======== ИСХОДНЫЙ ОТРЫВОК ========
Состояние слишком позднего прозрения испытывает и Николай Степанович — герой «Скучной истории». Но время события и время повествования о нем не совпадают, рассказ ведется самим героем, поэтому в качестве кульминации выступает

267

не один из этапов рассказываемого события, а один из моментов события рассказывания. Так же строится сюжет рассказа «Крыжовник»: его кульминация — возглас (трижды звучащий) «Во имя чего ждать...?» — передает не мысль, только что родившуюся в сознании, а убеждение, давно продуманное и выношенное. Прозрение героя — это осмысление опыта не только своей жизни, как у архиерея, не только группы окружающих его людей, как у Рагина; это осмысление жизни общества и призыв к социальному действию.
========
### УСЛОВИЕ ЗАДАНИЯ
Выведите дословно часть отрывка о позднем прозрении героев, начиная со слов «не один из этапов» и продолжая до слов «к социальному действию.» включительно.
======== СОБРАННЫЕ ДАННЫЕ ========
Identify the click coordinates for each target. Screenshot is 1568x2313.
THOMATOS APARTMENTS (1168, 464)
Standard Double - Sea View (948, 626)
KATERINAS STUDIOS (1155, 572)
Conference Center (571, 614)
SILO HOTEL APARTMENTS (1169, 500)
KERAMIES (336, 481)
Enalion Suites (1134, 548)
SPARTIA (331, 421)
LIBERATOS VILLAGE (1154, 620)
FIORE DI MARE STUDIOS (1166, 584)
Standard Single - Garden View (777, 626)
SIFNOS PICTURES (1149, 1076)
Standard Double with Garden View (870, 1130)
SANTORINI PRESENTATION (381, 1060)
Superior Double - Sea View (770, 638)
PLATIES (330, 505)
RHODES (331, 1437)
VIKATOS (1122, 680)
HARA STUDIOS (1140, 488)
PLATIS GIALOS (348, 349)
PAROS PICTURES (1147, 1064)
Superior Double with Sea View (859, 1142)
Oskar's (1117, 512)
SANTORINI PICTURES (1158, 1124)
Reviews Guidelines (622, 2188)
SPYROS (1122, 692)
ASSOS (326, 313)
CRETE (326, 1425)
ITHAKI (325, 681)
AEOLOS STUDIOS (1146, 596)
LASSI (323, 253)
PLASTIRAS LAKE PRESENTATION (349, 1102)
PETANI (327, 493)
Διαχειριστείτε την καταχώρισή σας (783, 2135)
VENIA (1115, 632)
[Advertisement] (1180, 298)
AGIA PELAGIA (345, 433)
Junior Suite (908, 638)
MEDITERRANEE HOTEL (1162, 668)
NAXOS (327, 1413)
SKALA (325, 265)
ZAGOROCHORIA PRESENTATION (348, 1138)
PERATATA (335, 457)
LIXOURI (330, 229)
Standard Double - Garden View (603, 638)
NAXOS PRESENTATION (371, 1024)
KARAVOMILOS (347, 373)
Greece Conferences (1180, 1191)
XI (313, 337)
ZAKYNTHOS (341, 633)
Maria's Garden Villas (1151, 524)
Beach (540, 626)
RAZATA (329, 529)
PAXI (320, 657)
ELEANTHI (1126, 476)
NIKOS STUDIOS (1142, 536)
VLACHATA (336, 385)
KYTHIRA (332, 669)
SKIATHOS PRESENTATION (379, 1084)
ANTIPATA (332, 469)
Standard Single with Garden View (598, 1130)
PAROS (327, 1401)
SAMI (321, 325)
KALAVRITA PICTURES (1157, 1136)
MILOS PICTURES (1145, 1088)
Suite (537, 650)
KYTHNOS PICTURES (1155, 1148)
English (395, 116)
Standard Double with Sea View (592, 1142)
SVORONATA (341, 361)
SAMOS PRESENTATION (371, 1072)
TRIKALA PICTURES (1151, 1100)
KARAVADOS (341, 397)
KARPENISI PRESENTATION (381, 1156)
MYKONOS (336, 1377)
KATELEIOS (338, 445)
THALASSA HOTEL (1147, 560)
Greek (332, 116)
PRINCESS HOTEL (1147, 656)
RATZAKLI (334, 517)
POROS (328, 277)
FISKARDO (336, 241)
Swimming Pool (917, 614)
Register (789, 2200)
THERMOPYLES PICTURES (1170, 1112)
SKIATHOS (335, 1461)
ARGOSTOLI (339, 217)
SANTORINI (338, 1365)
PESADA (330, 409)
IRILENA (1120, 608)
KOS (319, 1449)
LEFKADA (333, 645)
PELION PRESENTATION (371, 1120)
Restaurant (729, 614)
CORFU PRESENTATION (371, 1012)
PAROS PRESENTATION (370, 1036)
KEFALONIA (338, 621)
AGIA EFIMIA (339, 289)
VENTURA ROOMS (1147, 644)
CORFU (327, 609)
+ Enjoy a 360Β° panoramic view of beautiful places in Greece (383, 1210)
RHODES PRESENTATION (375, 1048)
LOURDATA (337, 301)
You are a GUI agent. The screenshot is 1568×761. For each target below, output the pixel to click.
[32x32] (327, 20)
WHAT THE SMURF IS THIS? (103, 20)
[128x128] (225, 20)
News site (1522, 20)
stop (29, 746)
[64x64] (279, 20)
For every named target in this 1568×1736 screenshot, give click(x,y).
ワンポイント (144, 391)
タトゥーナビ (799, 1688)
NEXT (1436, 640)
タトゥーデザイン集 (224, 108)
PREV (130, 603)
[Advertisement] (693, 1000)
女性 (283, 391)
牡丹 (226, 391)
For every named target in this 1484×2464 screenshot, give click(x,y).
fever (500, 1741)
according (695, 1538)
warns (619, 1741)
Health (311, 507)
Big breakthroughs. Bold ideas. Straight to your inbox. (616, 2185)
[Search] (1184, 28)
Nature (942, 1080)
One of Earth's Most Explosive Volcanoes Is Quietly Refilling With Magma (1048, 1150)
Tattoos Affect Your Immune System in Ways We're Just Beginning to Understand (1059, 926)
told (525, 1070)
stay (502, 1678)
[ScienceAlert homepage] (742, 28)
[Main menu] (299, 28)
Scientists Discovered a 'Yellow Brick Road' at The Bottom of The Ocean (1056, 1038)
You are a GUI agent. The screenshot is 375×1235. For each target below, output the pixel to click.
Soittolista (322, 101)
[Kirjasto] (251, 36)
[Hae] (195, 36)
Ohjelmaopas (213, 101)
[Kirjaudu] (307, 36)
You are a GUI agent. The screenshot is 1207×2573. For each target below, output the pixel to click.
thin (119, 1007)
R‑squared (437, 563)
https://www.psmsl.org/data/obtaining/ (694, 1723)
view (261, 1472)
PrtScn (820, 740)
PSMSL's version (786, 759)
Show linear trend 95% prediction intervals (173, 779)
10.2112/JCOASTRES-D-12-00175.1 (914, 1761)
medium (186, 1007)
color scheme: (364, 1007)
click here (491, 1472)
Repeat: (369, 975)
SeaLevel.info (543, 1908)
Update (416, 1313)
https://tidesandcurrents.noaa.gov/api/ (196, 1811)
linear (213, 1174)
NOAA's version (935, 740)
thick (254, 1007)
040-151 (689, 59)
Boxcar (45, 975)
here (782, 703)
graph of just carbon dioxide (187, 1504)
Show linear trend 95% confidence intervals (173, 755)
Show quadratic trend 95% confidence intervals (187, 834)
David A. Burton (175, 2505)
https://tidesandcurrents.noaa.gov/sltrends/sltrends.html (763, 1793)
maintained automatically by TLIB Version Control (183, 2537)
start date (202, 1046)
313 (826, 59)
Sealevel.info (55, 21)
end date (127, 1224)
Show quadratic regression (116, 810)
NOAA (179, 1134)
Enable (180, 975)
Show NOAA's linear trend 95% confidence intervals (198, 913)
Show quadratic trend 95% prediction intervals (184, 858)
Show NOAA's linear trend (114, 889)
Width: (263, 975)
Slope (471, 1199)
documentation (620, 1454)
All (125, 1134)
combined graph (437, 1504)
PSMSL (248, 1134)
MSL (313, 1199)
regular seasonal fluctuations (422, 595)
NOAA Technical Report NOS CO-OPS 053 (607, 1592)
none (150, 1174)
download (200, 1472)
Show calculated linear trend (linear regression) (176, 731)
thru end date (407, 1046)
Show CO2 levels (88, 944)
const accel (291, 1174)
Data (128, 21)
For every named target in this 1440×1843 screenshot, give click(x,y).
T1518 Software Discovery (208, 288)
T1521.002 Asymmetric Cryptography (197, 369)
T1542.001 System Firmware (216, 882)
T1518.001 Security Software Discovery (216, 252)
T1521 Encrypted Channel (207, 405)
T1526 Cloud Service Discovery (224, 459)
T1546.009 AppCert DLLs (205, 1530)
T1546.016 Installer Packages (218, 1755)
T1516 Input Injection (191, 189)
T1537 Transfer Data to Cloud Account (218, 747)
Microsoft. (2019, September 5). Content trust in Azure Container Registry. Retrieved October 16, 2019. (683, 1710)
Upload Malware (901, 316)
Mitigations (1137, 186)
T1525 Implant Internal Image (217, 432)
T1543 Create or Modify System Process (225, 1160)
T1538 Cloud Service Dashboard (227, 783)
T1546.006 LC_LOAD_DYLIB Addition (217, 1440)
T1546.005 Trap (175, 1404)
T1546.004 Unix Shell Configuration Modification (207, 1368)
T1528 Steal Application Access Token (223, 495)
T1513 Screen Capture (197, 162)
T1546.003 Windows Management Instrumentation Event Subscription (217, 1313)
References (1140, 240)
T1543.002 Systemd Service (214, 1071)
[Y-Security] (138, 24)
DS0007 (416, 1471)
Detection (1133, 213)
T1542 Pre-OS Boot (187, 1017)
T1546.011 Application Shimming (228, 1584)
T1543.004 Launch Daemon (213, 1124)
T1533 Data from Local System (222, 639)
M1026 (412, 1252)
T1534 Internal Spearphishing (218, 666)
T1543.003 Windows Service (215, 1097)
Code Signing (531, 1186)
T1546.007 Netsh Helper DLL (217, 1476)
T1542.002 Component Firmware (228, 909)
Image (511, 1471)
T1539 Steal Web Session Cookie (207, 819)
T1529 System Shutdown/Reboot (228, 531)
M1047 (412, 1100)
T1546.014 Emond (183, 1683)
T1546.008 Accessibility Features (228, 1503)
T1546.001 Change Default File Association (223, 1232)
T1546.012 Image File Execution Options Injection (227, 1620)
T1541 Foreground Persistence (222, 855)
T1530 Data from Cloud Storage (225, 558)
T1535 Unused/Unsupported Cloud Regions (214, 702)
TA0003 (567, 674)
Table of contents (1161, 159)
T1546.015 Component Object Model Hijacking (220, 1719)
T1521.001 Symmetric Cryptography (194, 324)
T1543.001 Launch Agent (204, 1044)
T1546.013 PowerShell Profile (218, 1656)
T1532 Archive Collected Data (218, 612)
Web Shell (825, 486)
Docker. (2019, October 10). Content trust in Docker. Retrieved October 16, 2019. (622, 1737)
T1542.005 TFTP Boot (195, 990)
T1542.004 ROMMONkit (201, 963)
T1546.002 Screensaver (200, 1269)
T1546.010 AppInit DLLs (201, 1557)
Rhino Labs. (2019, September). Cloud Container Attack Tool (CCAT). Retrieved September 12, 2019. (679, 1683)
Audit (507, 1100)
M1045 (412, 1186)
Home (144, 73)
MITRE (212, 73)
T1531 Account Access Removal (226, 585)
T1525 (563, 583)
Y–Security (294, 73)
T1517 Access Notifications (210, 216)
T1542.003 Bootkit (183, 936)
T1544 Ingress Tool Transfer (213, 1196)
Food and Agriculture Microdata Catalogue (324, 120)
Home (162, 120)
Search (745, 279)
========
### РЕШЕНИЕ ЗАДАЧИ
не один из этапов рассказываемого события, а один из моментов события рассказывания. Так же строится сюжет рассказа «Крыжовник»: его кульминация — возглас (трижды звучащий) «Во имя чего ждать...?» — передает не мысль, только что родившуюся в сознании, а убеждение, давно продуманное и выношенное. Прозрение героя — это осмысление опыта не только своей жизни, как у архиерея, не только группы окружающих его людей, как у Рагина; это осмысление жизни общества и призыв к социальному действию.